▶ _The problem_:
Would you print all of the records below exactly, without skipping any?

=-=-=

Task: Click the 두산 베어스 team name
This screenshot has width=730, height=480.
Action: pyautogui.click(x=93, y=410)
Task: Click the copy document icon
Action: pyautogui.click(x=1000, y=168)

=-=-=

▶ _Response to the task_:
Task: Click the 두산 베어스 team name
This screenshot has width=730, height=480.
Action: pyautogui.click(x=93, y=410)
Task: Click the copy document icon
Action: pyautogui.click(x=1000, y=168)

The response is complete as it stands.